I sindacati della polizia penitenziaria chiedono la “testa” del direttore del carcere, Stefania Mussio. E se non la otterranno entro dieci giorni daranno vita a forme di protesta “eclatanti”.
«In seguito al diffuso e gravissimo malessere del personale relativo alla disorganizzazione del lavoro dell’istituto chiediamo l’avvicendamento del direttore della casa circondariale» si legge in una nota che i sindacati di categoria Sappe, Uil e Ugl hanno inviato nei giorni scorsi al provveditore regionale dell’amministrazione penitenziaria e, per conoscenza, al prefetto, al sindaco e al questore. «Lo stato di agitazione permarrà finché l’amministrazione non provvederà all’avvicendamento. In assenza di rassicurazioni entro dieci giorni metteremo in atto tutte le azioni sindacali previste dalla legge, con sit-in e interrogazioni parlamentari. Non si escludono inoltre forme incisive di protesta da parte di tutto il personale».

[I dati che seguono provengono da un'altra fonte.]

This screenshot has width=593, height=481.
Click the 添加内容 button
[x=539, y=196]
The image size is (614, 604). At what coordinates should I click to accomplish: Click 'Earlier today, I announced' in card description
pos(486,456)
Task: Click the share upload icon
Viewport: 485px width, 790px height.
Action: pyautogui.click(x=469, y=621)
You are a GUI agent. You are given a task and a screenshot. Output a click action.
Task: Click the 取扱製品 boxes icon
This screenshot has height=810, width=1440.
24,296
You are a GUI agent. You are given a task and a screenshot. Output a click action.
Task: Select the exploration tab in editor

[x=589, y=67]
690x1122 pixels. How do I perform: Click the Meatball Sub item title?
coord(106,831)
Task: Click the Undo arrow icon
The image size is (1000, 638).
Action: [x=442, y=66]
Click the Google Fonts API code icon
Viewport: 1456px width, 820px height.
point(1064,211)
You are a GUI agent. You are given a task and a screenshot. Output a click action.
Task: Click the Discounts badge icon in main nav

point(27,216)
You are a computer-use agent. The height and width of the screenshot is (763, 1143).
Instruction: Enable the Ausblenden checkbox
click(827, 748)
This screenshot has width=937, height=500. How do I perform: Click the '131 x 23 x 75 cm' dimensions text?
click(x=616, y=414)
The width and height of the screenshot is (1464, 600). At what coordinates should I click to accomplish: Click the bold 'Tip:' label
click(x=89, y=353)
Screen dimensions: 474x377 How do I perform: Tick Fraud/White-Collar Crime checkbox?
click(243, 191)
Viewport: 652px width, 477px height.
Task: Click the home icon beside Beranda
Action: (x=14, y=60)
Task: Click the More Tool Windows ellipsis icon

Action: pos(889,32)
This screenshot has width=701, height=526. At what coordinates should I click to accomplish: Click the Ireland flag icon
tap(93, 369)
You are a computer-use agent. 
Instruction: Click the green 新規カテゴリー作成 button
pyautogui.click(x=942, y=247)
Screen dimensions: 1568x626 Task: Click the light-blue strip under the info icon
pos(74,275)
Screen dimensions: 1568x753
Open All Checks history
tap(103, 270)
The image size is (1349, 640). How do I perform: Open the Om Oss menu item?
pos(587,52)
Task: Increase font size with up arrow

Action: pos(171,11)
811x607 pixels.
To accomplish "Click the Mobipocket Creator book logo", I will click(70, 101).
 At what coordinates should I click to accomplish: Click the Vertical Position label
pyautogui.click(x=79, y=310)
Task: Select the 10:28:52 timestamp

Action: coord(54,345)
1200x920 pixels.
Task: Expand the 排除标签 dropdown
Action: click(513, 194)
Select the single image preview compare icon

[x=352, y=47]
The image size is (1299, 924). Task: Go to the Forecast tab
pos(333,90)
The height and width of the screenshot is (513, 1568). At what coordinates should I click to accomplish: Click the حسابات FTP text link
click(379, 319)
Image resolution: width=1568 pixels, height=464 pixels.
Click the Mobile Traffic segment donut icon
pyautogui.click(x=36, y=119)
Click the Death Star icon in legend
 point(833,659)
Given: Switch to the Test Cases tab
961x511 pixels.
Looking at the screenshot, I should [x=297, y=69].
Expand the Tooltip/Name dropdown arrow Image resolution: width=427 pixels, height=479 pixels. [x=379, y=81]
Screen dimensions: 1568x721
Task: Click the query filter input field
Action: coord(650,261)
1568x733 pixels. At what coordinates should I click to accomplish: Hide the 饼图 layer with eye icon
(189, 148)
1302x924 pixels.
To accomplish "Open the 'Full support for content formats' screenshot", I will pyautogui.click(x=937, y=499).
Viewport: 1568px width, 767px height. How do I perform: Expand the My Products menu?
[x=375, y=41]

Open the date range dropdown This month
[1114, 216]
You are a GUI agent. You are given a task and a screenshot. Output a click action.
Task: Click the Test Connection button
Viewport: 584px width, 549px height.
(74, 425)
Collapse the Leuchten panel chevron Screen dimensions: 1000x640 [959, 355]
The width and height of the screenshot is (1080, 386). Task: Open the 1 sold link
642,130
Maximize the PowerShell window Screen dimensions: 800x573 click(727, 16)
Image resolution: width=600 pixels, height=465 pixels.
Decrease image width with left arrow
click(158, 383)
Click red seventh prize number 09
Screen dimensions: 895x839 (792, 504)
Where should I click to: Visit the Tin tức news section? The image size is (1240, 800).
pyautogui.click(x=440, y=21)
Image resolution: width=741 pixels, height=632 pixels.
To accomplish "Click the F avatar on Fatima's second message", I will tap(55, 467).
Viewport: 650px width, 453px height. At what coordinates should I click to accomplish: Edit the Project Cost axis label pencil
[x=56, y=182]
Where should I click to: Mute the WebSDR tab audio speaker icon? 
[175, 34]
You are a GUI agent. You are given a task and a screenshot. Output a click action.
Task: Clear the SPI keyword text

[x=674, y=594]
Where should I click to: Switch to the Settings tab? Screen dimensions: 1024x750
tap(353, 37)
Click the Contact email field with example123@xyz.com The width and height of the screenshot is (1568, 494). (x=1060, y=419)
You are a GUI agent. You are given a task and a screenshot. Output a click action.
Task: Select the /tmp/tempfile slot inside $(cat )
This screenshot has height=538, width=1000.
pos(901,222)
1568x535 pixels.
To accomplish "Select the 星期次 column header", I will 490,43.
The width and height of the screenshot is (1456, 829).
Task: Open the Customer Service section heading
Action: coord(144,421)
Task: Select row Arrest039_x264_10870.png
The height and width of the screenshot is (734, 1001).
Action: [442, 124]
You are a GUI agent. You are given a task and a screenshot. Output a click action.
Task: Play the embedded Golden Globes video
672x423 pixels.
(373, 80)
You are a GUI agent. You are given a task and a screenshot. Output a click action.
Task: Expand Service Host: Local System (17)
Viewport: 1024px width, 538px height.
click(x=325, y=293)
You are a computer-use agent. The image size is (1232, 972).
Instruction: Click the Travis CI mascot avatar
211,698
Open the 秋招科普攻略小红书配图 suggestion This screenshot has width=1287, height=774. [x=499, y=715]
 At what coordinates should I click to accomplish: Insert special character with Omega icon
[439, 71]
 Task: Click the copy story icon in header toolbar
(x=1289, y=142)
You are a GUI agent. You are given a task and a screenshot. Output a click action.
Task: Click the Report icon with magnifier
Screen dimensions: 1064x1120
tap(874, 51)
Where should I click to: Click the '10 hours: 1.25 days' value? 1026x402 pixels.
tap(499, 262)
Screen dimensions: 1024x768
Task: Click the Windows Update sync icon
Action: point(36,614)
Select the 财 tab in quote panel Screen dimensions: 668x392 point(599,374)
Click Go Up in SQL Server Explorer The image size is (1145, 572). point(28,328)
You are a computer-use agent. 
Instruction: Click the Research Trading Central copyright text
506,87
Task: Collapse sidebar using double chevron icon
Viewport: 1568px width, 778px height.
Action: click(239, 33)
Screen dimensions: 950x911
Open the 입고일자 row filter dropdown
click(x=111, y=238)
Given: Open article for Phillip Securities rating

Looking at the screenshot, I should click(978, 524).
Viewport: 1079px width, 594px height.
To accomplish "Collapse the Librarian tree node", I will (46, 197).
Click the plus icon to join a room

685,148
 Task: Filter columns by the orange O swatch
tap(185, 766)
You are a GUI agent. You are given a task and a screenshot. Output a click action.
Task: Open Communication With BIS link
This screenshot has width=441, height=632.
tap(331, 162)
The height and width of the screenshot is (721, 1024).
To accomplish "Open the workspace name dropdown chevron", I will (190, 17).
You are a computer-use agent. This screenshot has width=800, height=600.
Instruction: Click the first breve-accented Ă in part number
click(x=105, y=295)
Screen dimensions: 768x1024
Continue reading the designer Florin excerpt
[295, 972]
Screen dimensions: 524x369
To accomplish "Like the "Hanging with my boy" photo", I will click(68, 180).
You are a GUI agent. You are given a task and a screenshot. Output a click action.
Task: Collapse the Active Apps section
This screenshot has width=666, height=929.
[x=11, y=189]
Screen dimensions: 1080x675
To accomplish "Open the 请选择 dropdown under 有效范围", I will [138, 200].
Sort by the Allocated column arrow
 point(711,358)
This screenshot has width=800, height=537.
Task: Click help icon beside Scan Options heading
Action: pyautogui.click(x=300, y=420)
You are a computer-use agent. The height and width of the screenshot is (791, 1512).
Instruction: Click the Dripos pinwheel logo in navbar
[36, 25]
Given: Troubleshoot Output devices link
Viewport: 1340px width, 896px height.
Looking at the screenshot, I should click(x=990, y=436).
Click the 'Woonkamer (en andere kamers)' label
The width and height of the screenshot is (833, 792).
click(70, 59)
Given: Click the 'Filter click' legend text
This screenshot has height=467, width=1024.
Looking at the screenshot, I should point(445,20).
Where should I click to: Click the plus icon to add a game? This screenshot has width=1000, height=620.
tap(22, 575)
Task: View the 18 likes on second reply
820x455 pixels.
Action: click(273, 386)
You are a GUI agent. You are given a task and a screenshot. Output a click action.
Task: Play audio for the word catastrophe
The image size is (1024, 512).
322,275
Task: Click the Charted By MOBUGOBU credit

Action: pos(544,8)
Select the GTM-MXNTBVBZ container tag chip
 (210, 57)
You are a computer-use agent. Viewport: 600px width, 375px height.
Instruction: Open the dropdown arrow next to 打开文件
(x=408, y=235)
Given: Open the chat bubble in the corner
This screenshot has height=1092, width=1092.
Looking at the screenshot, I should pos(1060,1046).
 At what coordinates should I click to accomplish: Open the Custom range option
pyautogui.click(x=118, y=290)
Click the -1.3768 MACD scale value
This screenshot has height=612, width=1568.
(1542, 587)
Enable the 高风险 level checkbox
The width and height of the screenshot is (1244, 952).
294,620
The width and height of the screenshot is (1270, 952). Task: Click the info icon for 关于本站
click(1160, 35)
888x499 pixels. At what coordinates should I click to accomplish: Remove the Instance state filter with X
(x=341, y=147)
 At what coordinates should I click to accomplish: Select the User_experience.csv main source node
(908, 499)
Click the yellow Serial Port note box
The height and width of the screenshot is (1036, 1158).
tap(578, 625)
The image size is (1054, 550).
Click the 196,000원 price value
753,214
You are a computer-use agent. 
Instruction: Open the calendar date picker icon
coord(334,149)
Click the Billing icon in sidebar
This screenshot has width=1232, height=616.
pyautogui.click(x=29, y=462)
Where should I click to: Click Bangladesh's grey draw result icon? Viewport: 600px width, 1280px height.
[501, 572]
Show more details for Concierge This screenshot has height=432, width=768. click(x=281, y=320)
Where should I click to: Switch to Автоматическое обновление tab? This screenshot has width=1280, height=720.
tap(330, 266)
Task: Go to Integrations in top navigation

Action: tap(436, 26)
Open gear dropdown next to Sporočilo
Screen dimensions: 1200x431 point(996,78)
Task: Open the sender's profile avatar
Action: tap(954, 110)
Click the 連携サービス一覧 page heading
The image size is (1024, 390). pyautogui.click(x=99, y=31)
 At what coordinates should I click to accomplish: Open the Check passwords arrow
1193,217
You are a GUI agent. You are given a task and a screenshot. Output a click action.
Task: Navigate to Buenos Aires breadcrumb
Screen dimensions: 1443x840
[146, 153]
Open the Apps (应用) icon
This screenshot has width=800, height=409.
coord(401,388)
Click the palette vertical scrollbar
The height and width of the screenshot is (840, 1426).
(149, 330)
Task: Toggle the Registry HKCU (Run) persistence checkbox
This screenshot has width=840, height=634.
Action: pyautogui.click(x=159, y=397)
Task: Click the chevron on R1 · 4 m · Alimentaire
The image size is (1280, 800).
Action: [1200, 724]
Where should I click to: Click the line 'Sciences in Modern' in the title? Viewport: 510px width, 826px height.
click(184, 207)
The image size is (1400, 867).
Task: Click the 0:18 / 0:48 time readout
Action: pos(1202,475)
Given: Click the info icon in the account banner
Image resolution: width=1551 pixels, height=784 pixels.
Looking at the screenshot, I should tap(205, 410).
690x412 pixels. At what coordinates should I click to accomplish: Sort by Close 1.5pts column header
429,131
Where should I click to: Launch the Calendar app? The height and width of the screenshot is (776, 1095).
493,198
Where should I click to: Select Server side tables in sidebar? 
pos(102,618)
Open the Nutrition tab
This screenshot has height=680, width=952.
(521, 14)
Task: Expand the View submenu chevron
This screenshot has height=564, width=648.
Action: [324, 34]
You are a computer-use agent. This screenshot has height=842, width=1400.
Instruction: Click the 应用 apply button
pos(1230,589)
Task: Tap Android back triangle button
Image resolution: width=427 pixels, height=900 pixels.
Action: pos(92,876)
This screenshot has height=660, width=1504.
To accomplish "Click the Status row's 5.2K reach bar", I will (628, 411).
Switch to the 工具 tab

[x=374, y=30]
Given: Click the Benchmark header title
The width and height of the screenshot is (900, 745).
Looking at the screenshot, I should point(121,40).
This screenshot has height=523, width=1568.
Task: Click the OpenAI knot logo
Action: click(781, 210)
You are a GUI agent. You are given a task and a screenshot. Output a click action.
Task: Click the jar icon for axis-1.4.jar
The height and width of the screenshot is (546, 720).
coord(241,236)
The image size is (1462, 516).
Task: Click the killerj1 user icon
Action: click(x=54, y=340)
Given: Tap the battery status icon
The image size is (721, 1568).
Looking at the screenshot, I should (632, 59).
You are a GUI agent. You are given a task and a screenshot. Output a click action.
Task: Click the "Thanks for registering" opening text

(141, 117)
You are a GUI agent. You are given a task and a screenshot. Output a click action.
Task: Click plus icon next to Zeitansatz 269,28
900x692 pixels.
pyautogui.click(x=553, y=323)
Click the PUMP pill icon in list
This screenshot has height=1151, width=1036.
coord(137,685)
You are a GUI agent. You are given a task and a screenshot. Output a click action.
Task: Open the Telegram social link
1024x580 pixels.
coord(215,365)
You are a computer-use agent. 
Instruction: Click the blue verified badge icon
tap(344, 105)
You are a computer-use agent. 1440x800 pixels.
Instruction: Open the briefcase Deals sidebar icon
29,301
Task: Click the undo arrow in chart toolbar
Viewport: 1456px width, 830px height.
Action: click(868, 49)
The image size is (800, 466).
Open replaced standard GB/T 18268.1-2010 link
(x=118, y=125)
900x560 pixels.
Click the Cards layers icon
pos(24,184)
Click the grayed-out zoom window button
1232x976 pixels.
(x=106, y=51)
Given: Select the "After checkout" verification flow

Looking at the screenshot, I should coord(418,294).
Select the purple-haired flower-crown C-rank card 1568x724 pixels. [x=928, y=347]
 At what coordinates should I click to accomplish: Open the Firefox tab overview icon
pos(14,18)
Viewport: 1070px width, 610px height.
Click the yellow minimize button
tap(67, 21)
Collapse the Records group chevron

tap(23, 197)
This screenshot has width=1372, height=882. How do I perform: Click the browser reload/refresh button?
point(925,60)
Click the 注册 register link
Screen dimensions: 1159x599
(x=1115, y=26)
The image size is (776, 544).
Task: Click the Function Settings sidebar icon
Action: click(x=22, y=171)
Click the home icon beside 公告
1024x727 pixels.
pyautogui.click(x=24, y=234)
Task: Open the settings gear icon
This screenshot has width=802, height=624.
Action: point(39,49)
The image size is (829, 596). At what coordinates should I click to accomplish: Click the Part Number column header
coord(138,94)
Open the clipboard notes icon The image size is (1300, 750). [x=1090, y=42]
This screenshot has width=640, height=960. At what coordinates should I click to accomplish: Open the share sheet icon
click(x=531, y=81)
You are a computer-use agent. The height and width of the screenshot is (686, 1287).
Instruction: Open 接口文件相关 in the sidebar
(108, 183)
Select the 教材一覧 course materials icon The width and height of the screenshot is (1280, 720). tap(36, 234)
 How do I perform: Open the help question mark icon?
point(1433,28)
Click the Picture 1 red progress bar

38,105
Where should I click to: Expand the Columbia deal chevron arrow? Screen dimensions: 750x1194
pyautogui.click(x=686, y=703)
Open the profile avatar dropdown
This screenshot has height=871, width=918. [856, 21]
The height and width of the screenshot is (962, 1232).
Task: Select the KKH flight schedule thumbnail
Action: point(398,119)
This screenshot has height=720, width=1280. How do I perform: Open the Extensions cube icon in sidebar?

Le motivazioni che hanno portato a questo “scontro frontale” sono descritte dalle tre sigle sindacali («che rappresentano oltre il 70 per cento del pesonale» dice Dario Lemmo del Sappe) in un lungo elenco fatto addirittura di 28 punti. Questi i principali: mancanza di rispetto delle prerogative sindacali; gestione unilaterale, e senza contrattazione, su orari di lavoro, riposi, mobilità interna e organizzazione del lavoro; mancanza di un regolamento interno; ordini di servizio non corrispondenti alla realtà dell’istituto con conseguente aggravio di lavoro; gestione delle ferie d’ufficio; carichi di lavoro e di responsabilità che superano qualsiasi soglia di tollerabilità; carenze igieniche per la presenza di due cani nella sezione “Olmo” custoditi in luogo non idoneo; nessuna visita medica per il personale; la non consegna dei panettoni donati dal vescovo a Natale perché «gli agenti non meritano i panettoni» avrebbe detto la direttrice; la mancanza di un televisore in sala mensa per lo stesso motivo; il mancato pagamento del lavoro straordinario fatto in occasione dell’evasione nel luglio 2012; nessun intervento contro il sovraffollamento, con tre e sei detenuti in celle da uno e due posti, con relativa difficoltà nella vigilanza e nei movimenti operativi della polizia penitenziaria.
«Insomma, la direttrice non ha alcuna intenzione di tenere corrette relazioni sindacali, non persegue il benessere del personale, non si preoccupa delle condizioni lavorative “abusando dell’uso del mezzo disciplinare”. Per questo le sigle sindacali riattivano lo stato di agitazione sospeso nel giugno 2013 in via permanente con esposizione di bandiere davanti al carcere». Se entro 10 giorni non otterrano il cambio del direttore, sono pronti ad alzare il livello della protesta fino a far diventare il carcere di Lodi “un caso nazionale”.